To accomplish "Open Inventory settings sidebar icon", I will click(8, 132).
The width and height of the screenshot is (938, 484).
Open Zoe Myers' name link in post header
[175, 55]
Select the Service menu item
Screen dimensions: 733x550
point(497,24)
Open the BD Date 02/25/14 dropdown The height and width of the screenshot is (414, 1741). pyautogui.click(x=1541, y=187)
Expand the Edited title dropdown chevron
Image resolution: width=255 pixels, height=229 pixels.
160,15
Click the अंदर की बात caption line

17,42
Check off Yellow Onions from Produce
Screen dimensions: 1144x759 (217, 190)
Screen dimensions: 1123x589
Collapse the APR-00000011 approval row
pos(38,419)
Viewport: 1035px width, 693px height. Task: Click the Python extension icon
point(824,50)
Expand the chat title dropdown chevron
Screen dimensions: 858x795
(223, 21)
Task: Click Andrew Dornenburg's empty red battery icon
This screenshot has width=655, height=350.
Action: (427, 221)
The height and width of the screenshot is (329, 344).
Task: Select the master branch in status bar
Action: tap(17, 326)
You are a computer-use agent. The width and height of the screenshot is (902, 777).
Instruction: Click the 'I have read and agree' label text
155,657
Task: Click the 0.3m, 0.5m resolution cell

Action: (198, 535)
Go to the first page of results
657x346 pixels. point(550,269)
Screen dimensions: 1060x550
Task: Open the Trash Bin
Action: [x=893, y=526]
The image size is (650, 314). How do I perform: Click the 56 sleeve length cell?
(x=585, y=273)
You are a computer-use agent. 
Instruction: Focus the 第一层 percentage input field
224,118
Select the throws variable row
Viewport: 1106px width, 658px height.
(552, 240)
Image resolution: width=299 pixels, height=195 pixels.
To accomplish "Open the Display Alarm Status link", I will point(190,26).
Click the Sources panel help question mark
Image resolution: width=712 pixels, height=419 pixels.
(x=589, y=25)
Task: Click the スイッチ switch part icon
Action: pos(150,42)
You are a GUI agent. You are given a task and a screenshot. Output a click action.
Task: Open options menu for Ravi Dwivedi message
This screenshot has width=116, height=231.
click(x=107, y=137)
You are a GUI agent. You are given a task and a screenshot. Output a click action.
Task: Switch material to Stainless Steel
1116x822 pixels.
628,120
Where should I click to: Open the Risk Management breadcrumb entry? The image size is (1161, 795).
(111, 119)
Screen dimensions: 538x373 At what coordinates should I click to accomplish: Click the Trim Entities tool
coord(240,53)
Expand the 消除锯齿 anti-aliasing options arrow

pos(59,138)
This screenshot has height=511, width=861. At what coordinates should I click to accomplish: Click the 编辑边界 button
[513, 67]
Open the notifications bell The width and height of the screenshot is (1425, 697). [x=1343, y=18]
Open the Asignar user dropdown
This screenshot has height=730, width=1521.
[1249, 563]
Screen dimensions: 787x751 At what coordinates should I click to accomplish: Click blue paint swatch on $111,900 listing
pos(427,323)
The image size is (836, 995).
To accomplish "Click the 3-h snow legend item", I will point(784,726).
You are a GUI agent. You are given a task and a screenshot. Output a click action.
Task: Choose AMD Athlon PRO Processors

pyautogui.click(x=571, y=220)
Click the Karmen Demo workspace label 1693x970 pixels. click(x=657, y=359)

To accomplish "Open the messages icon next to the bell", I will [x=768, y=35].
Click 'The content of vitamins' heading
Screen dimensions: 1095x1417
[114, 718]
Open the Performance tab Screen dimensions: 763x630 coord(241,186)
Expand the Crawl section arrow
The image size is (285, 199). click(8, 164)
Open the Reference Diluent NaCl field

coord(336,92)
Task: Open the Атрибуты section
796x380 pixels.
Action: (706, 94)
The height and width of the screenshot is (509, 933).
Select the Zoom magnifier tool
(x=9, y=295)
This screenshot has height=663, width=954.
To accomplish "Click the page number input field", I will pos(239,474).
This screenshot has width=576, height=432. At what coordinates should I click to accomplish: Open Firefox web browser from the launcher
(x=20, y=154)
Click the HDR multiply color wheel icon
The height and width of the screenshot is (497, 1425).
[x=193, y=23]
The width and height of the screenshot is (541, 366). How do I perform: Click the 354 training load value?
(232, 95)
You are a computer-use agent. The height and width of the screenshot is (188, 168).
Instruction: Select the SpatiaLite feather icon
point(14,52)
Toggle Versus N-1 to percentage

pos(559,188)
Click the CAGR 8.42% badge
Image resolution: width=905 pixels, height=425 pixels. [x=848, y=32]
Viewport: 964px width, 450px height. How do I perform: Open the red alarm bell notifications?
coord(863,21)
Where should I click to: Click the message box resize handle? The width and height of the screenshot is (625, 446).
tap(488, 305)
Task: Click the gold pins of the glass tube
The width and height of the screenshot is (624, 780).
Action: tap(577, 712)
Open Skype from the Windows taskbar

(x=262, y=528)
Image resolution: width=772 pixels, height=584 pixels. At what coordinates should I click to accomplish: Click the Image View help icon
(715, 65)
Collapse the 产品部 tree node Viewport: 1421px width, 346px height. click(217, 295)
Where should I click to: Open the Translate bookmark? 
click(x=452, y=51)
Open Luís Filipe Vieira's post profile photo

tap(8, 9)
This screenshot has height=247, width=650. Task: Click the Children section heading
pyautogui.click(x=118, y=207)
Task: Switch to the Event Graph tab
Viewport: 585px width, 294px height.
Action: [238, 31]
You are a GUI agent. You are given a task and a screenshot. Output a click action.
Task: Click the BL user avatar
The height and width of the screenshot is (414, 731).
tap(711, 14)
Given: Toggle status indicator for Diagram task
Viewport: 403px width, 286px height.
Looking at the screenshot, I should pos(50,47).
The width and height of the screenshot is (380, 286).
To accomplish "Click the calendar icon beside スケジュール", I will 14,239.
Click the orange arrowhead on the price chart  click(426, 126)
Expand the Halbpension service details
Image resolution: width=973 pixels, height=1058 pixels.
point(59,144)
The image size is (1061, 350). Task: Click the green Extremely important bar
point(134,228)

────────────────────────────────────────

Would you copy every line of the material exactly?

■ FINISHED EXERCISE ■
To accomplish "Open Inventory settings sidebar icon", I will click(8, 132).
The width and height of the screenshot is (938, 484).
Open Zoe Myers' name link in post header
[175, 55]
Select the Service menu item
Screen dimensions: 733x550
point(497,24)
Open the BD Date 02/25/14 dropdown The height and width of the screenshot is (414, 1741). pyautogui.click(x=1541, y=187)
Expand the Edited title dropdown chevron
Image resolution: width=255 pixels, height=229 pixels.
160,15
Click the अंदर की बात caption line

17,42
Check off Yellow Onions from Produce
Screen dimensions: 1144x759 (217, 190)
Screen dimensions: 1123x589
Collapse the APR-00000011 approval row
pos(38,419)
Viewport: 1035px width, 693px height. Task: Click the Python extension icon
point(824,50)
Expand the chat title dropdown chevron
Screen dimensions: 858x795
(223, 21)
Task: Click Andrew Dornenburg's empty red battery icon
This screenshot has width=655, height=350.
Action: (427, 221)
The height and width of the screenshot is (329, 344).
Task: Select the master branch in status bar
Action: tap(17, 326)
You are a computer-use agent. The width and height of the screenshot is (902, 777).
Instruction: Click the 'I have read and agree' label text
155,657
Task: Click the 0.3m, 0.5m resolution cell

Action: (198, 535)
Go to the first page of results
657x346 pixels. point(550,269)
Screen dimensions: 1060x550
Task: Open the Trash Bin
Action: [x=893, y=526]
The image size is (650, 314). How do I perform: Click the 56 sleeve length cell?
(x=585, y=273)
You are a computer-use agent. 
Instruction: Focus the 第一层 percentage input field
224,118
Select the throws variable row
Viewport: 1106px width, 658px height.
(552, 240)
Image resolution: width=299 pixels, height=195 pixels.
To accomplish "Open the Display Alarm Status link", I will point(190,26).
Click the Sources panel help question mark
Image resolution: width=712 pixels, height=419 pixels.
(x=589, y=25)
Task: Click the スイッチ switch part icon
Action: pos(150,42)
You are a GUI agent. You are given a task and a screenshot. Output a click action.
Task: Open options menu for Ravi Dwivedi message
This screenshot has width=116, height=231.
click(x=107, y=137)
You are a GUI agent. You are given a task and a screenshot. Output a click action.
Task: Switch material to Stainless Steel
1116x822 pixels.
628,120
Where should I click to: Open the Risk Management breadcrumb entry? The image size is (1161, 795).
(111, 119)
Screen dimensions: 538x373 At what coordinates should I click to accomplish: Click the Trim Entities tool
coord(240,53)
Expand the 消除锯齿 anti-aliasing options arrow

pos(59,138)
This screenshot has height=511, width=861. At what coordinates should I click to accomplish: Click the 编辑边界 button
[513, 67]
Open the notifications bell The width and height of the screenshot is (1425, 697). [x=1343, y=18]
Open the Asignar user dropdown
This screenshot has height=730, width=1521.
[1249, 563]
Screen dimensions: 787x751 At what coordinates should I click to accomplish: Click blue paint swatch on $111,900 listing
pos(427,323)
The image size is (836, 995).
To accomplish "Click the 3-h snow legend item", I will point(784,726).
You are a GUI agent. You are given a task and a screenshot. Output a click action.
Task: Choose AMD Athlon PRO Processors

pyautogui.click(x=571, y=220)
Click the Karmen Demo workspace label 1693x970 pixels. click(x=657, y=359)

To accomplish "Open the messages icon next to the bell", I will [x=768, y=35].
Click 'The content of vitamins' heading
Screen dimensions: 1095x1417
[114, 718]
Open the Performance tab Screen dimensions: 763x630 coord(241,186)
Expand the Crawl section arrow
The image size is (285, 199). click(8, 164)
Open the Reference Diluent NaCl field

coord(336,92)
Task: Open the Атрибуты section
796x380 pixels.
Action: (706, 94)
The height and width of the screenshot is (509, 933).
Select the Zoom magnifier tool
(x=9, y=295)
This screenshot has height=663, width=954.
To accomplish "Click the page number input field", I will pos(239,474).
This screenshot has width=576, height=432. At what coordinates should I click to accomplish: Open Firefox web browser from the launcher
(x=20, y=154)
Click the HDR multiply color wheel icon
The height and width of the screenshot is (497, 1425).
[x=193, y=23]
The width and height of the screenshot is (541, 366). How do I perform: Click the 354 training load value?
(232, 95)
You are a computer-use agent. The height and width of the screenshot is (188, 168).
Instruction: Select the SpatiaLite feather icon
point(14,52)
Toggle Versus N-1 to percentage

pos(559,188)
Click the CAGR 8.42% badge
Image resolution: width=905 pixels, height=425 pixels. [x=848, y=32]
Viewport: 964px width, 450px height. How do I perform: Open the red alarm bell notifications?
coord(863,21)
Where should I click to: Click the message box resize handle? The width and height of the screenshot is (625, 446).
tap(488, 305)
Task: Click the gold pins of the glass tube
The width and height of the screenshot is (624, 780).
Action: tap(577, 712)
Open Skype from the Windows taskbar

(x=262, y=528)
Image resolution: width=772 pixels, height=584 pixels. At what coordinates should I click to accomplish: Click the Image View help icon
(715, 65)
Collapse the 产品部 tree node Viewport: 1421px width, 346px height. click(217, 295)
Where should I click to: Open the Translate bookmark? 
click(x=452, y=51)
Open Luís Filipe Vieira's post profile photo

tap(8, 9)
This screenshot has height=247, width=650. Task: Click the Children section heading
pyautogui.click(x=118, y=207)
Task: Switch to the Event Graph tab
Viewport: 585px width, 294px height.
Action: [238, 31]
You are a GUI agent. You are given a task and a screenshot. Output a click action.
Task: Click the BL user avatar
The height and width of the screenshot is (414, 731).
tap(711, 14)
Given: Toggle status indicator for Diagram task
Viewport: 403px width, 286px height.
Looking at the screenshot, I should pos(50,47).
The width and height of the screenshot is (380, 286).
To accomplish "Click the calendar icon beside スケジュール", I will 14,239.
Click the orange arrowhead on the price chart  click(426, 126)
Expand the Halbpension service details
Image resolution: width=973 pixels, height=1058 pixels.
point(59,144)
The image size is (1061, 350). Task: Click the green Extremely important bar
point(134,228)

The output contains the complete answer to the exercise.